Absolute vs Perfect Pitch: when Art is beyond Science

Marco Mancino and Alfonso Ussia – Liceo Classico San Giuseppe de Merode.

Many of us know that talented musicians are able to make our soul feel better. Nevertheless, not all of us know what lays behind this gift. It is not alchemy, and it is not supernatural powers. It is Perfect Pitch.

The Perfect Pitch is a phenomenon which has to be analysed in order to be understood. It is composed of two distinct components: one of them can be explained by science, and it is called Absolute Pitch. The other cannot be explained by science, because is a matter of personal sensitivity. For this reason the result is called Perfect Pitch, because perfection is not universal for all the human mind. For instance, singer Whitney Houston managed to change tune during her performances, while other pitch perfect singers couldn’t. How is that possible? Science says that it is a matter of memory; Art instead says that is a matter of passion, which only some people have.


The neurologist Oliver Sacks in his seminal book Musicophilia states that “people with Absolute Pitch can immediately, unthinkingly tell the pitch of any note, without either reflection or comparison with an external standard”. In addition, people with Absolute Pitch show the ability to interact in different ways with phenomena outside their bodies, as if they were moved by intrinsic forces. For example, Diana Deutsch says that “music and language have common origins”. This means that notes are like words, thus each one is different from the others. For this reason, melodies are like poems, because they provide a range of sensations which delve far beyond the senses of sight and hearing. They touch the deepest core of our body, our soul. Musicians with absolute pitch are more likely to evoke these emotions in people listening to their music. It is shown by a recent cardiological study that hearing Mozart, Vivaldi and Bach, as well as a particular kind of zen music, “Reiki music“, improves physical health.

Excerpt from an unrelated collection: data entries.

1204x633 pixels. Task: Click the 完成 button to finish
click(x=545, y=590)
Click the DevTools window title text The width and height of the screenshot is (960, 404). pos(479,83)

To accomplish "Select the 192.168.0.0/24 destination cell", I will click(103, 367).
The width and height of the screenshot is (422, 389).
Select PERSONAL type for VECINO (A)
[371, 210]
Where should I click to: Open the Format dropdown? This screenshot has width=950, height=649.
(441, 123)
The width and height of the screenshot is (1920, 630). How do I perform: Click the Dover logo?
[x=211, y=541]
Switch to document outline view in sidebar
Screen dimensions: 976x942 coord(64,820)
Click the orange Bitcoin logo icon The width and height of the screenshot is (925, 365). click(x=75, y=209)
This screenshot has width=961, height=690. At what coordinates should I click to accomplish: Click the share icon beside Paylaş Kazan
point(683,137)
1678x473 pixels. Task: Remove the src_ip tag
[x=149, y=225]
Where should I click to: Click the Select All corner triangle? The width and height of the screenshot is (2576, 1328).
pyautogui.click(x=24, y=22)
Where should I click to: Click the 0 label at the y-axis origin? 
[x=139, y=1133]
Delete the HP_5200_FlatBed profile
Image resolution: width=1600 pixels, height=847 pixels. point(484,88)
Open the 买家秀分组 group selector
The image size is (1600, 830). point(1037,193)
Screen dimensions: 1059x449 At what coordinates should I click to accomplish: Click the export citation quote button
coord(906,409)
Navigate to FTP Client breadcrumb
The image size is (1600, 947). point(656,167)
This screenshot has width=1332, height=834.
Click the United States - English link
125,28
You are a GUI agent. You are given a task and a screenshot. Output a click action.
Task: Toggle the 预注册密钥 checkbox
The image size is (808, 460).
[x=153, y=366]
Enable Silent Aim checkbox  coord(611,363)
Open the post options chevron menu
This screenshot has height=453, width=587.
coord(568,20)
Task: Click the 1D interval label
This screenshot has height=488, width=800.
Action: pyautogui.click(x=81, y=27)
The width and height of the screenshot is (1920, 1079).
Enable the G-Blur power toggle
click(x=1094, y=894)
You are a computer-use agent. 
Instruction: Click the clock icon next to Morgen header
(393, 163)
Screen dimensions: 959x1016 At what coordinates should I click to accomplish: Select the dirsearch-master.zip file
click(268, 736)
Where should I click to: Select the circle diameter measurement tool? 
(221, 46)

Absolute Pitch in those musicians is helpful in evoking emotions which lead to benefits in people’s wellbeing. But also musicians as Stevie Wonder or Ray Charles are known for their higher musical sensibility, following their blindness which allowed them to express their “pathos” in a different way.

Comparison between Mandarin speakers musicians with AP (red) and non-Mandarin speakers musicians with AP (blue).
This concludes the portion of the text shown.